Der 16-Jährige dürfte zu diesem Zeitpunkt jedoch längst eine fortgeschrittene radikalislamistische Gesinnung aufgewiesen und diese auch in seiner Schule an den Tag gelegt haben, wie jüngste Handy-Auswertungen belegen. Am 20. Februar 2023 hatte er in einer für seine Schulklasse erstellten WhatsApp-Gruppe IS-Propaganda-Videos geteilt. Am 7. Mai ließ er einem Mitschüler einen Kampfgesang des deutsch-marokkanischen Extrem-Salafisten Monir Chouka zukommen. Und am 7. Juli verbreitete er drei Lichtbilder, die offenbar in den Klassenräumlichkeiten aufgenommen worden waren. Sie zeigen den grinsenden 16-Jährigen mit ausgestrecktem erhobenem rechten Zeigefinger vor der Schultafel, auf der mit Kreide das IS-Logo und Symbole des IS aufgemalt sind.
Nicht aufgefallen
Weder die Lehrerinnen und Lehrer noch die Schulleitung hatten bis zur Festnahme des Burschen eine Ahnung von dessen Gesinnung. Dass er 2022 mit einem Messer in der Klasse erschienen war, wofür er für zwei Wochen vom Unterricht suspendiert wurde, führte man auf seine Schwierigkeiten mit Mitschülern zurück. Der Jugendliche war bis zu seiner Festnahme auch nicht polizeilich vorgemerkt oder als potenzieller Gefährder aufgefallen. Eine Lehrerin erinnerte sich allerdings im Nachhinein an einen Schulausflug auf den Schneeberg: Als im Tal Kirchenglocken läuteten, habe der 16-Jährige einen Gebetsteppich aus seinem Rucksack geholt und darauf bestanden, seiner Pflicht zum Gebet nachzukommen.

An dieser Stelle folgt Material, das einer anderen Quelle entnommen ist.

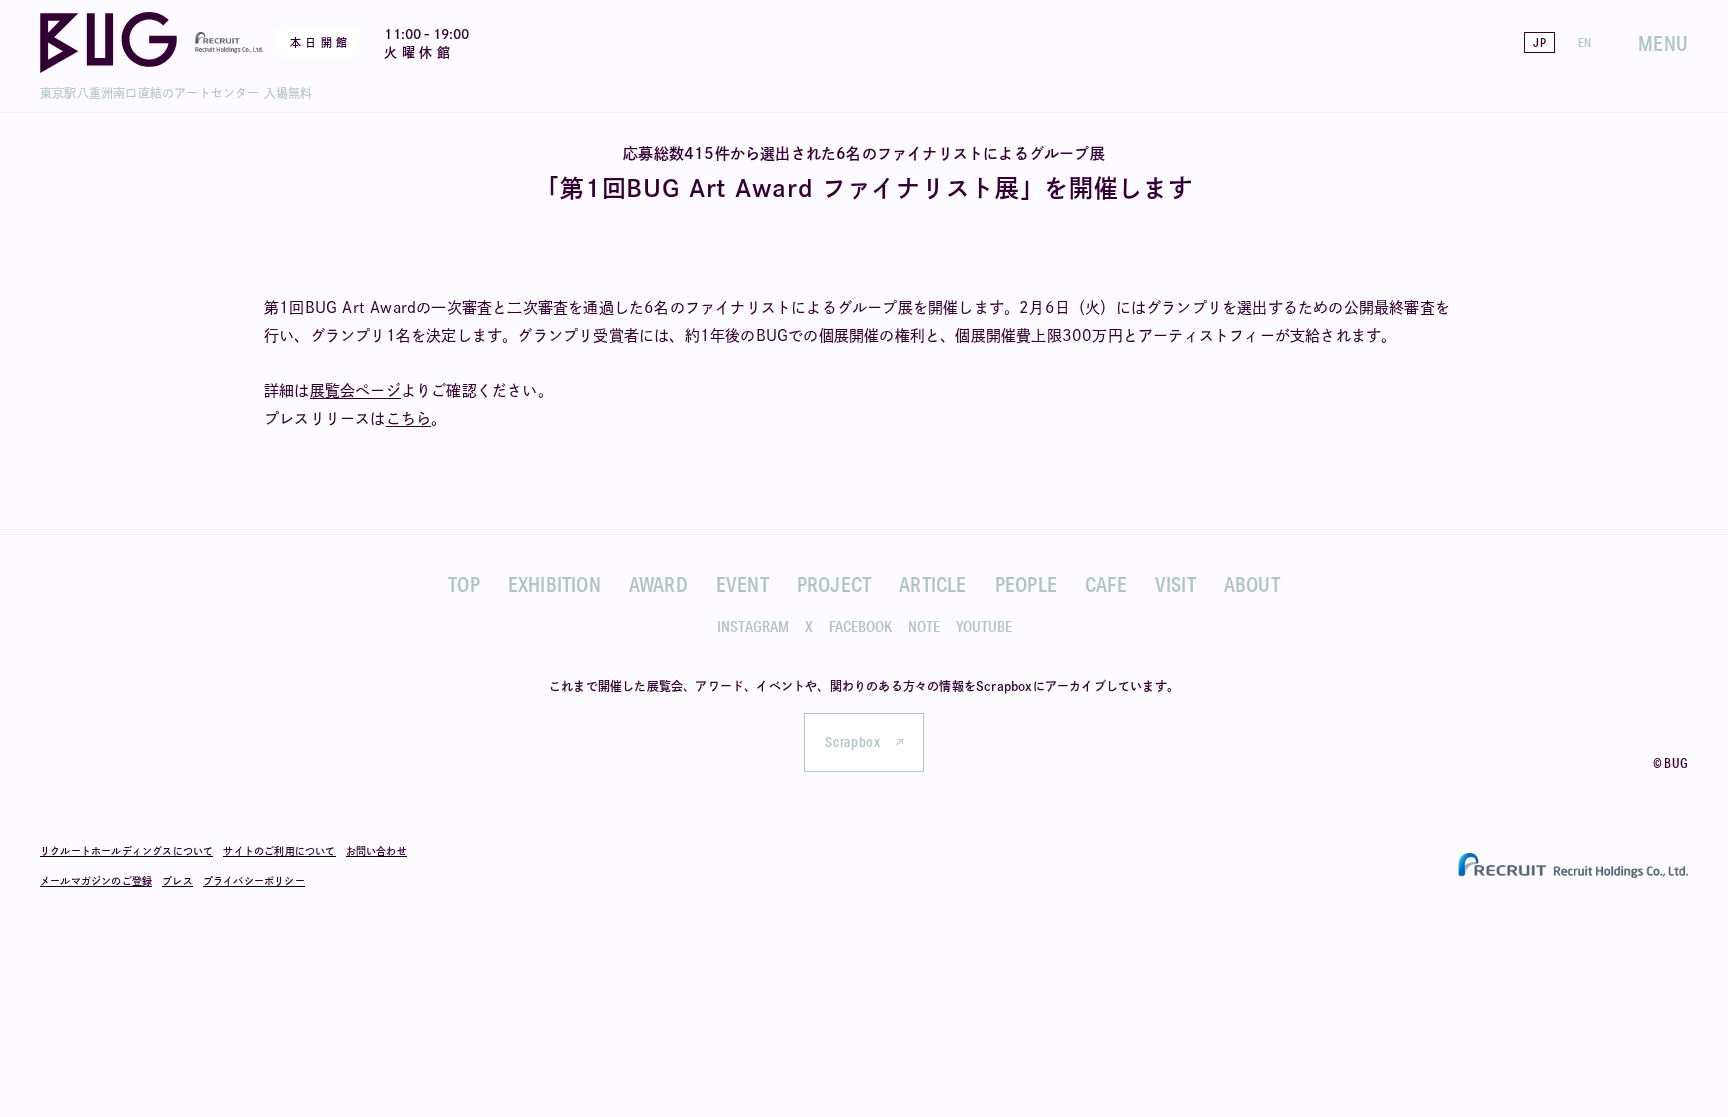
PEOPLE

Unklar ist weiterhin, was den Jugendlichen dazu gebracht hat, den Hauptbahnhof wieder zu verlassen, ohne das an seiner Hüfte angeclippte Messer in die Hand zu nehmen. Ursprünglich hatte er dazu angegeben, er habe aus Angst sein Vorhaben nicht durchgezogen, wobei er damit argumentierte, er habe befürchtet, den Anschlag zu überleben und festgenommen zu werden, statt als Märtyrer ins Paradies zu kommen. Zuletzt meinte der Jugendliche, ihm habe „eine innere Stimme irgendwie gesagt, das nicht zu machen“. Möglicherweise spielte aber auch der Umstand eine Rolle, dass er einen Gegenstand in der Wohnung vergessen hatte, der Bestandteil seines Planes war: Seinen Angaben zufolge wollte der IS-Anhänger zunächst einen Böller in die Menschenmenge werfen und in der damit verursachten Aufregung auf Menschen einstechen. Den pyrotechnischen Gegenstand hatte er zu Hause liegen gelassen.